Common Mistakes That Kill Recon

  1. Scanning before reading the scope — You’ll hit out-of-scope assets and get banned.
  2. Ignoring “boring” subdomains — Staging and dev apps are the least secured.
  3. Skipping JavaScript analysis — You’re leaving hidden endpoints and secrets on the table.
  4. Using only one subdomain source — Every source has blind spots. Layer them.
  5. Not doing continuous monitoring — New assets = new opportunities. One-and-done recon is dead.
  6. Forgetting non-standard ports — Services run on 8443, 8080, 3000, 5000, 9090, etc.
  7. Scanning too aggressively — Respect rate limits, use delays, don’t burn your IP.
  8. Not documenting your work — You WILL get lost. Keep structured notes per program.

The Recon Mindset

The best hunters spend 70% of their time on recon and 30% on actual hunting. Why? Because when you thoroughly map the attack surface, vulnerabilities almost find themselves.

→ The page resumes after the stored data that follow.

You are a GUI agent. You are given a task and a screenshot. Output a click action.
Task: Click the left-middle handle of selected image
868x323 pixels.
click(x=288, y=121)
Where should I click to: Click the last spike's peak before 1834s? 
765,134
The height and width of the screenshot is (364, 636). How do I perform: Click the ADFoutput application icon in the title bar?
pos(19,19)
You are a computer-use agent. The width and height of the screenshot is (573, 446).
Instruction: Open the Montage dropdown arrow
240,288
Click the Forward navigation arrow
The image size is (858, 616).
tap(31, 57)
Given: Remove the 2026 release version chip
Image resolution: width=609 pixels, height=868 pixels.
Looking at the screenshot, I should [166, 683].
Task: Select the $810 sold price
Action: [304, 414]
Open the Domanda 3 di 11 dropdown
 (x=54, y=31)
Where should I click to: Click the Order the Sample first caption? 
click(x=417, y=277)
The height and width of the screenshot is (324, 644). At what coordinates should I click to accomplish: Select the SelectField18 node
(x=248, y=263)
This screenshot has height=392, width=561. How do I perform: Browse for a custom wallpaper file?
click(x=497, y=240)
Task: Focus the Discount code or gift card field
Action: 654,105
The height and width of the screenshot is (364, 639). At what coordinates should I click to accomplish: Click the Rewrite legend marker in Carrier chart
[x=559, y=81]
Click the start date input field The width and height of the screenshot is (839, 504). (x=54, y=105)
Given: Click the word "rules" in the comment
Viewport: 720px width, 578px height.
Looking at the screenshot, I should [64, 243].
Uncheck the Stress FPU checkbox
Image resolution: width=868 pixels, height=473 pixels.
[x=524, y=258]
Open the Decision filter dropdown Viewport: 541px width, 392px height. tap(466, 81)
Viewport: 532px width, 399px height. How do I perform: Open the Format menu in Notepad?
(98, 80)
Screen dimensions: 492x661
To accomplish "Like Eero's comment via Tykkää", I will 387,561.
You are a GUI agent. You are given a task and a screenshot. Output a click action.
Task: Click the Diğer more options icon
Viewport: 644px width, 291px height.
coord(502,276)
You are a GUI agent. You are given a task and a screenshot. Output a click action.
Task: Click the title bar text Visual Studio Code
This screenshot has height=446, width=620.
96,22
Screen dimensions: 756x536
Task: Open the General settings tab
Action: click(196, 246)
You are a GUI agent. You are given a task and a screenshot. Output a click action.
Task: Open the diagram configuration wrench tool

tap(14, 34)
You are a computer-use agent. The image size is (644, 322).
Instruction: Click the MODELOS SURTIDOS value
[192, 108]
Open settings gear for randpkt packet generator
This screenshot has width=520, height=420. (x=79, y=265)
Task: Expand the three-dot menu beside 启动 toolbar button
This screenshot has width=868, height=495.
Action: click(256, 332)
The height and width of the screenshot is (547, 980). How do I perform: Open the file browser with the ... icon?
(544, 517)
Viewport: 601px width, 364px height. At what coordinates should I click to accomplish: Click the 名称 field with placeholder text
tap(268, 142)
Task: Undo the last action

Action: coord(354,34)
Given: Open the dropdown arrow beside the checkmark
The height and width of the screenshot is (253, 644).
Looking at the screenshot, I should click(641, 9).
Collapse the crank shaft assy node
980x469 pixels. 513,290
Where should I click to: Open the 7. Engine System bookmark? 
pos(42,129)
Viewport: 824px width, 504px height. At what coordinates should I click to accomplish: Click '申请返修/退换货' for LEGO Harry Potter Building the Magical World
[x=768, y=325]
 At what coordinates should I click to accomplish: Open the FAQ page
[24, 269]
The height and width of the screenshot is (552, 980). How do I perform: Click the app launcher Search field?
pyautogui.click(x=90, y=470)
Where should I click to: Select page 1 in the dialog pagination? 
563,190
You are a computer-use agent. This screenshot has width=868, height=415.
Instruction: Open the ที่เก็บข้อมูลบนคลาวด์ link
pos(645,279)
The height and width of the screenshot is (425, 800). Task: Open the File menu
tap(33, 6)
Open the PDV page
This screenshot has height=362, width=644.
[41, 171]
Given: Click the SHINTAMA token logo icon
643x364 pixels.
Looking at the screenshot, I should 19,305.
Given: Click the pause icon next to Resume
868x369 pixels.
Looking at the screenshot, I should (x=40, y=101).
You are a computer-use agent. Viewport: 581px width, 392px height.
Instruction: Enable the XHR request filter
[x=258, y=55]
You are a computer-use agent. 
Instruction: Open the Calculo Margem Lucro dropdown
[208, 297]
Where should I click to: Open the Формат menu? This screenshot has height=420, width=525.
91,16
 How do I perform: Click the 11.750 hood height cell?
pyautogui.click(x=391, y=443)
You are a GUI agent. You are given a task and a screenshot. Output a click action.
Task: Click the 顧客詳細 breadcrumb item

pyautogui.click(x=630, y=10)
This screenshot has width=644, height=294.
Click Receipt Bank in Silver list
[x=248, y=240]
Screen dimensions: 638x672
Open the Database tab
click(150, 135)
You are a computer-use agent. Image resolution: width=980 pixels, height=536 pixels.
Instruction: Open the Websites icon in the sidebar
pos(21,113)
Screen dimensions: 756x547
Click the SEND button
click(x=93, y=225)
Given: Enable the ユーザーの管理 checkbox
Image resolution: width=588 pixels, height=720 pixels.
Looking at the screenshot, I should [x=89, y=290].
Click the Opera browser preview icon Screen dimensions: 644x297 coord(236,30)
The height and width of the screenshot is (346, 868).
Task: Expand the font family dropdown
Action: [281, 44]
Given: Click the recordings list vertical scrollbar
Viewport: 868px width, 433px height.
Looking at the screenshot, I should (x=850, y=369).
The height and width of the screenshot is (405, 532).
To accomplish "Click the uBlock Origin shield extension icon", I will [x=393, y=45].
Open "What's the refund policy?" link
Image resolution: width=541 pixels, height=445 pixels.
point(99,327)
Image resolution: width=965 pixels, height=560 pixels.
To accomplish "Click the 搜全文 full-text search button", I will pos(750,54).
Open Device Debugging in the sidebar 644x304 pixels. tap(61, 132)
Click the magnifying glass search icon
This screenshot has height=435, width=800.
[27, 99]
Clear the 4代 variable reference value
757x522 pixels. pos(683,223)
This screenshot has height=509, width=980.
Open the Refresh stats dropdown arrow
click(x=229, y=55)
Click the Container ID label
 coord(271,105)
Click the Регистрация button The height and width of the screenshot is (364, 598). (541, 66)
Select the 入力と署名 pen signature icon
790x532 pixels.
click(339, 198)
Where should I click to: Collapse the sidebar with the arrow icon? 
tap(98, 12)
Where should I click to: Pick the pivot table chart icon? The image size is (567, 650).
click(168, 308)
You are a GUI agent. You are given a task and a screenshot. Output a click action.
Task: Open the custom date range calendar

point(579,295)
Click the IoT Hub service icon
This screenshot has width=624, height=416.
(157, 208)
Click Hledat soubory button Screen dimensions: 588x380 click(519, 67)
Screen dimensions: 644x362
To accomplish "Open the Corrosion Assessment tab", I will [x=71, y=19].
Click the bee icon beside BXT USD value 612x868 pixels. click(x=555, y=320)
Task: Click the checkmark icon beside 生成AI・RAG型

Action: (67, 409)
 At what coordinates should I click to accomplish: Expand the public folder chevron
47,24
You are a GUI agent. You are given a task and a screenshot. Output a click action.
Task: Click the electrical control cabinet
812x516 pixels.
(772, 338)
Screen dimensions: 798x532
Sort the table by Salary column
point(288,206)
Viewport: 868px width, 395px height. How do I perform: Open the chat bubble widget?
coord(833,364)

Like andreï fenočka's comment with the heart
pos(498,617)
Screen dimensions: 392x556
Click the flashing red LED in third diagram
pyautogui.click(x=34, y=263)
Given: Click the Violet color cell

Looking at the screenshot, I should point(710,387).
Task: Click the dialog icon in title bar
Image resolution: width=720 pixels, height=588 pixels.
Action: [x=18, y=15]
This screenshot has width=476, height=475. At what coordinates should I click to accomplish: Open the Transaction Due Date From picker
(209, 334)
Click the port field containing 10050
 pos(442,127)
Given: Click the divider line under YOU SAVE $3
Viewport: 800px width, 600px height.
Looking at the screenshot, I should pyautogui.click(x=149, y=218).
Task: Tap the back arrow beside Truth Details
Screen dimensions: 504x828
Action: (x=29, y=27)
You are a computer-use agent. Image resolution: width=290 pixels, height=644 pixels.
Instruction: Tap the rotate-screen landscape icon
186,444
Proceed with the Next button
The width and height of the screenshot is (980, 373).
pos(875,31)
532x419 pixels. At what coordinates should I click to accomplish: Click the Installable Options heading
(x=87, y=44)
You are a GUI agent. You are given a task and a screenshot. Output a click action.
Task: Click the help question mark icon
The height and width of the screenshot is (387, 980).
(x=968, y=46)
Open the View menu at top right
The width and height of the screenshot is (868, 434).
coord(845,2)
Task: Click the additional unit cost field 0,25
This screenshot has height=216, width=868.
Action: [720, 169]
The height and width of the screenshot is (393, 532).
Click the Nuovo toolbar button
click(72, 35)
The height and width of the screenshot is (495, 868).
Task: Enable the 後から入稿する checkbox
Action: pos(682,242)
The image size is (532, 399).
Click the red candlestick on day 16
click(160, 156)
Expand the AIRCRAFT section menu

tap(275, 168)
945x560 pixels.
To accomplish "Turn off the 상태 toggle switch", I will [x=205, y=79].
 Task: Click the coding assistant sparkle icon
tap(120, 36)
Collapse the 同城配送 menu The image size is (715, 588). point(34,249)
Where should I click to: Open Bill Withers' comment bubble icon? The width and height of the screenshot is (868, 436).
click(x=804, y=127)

Think like a developer who shipped the feature at 5 PM on a Friday. They pushed an internal API endpoint to staging for testing, forgot to clean it up, and the endpoint exposes user data with no auth check. That endpoint exists somewhere in your recon data — you just need to find it.

Recon is an iterative, compounding process. Every new subdomain, every JS endpoint, every parameter you discover feeds back into the loop and uncovers more.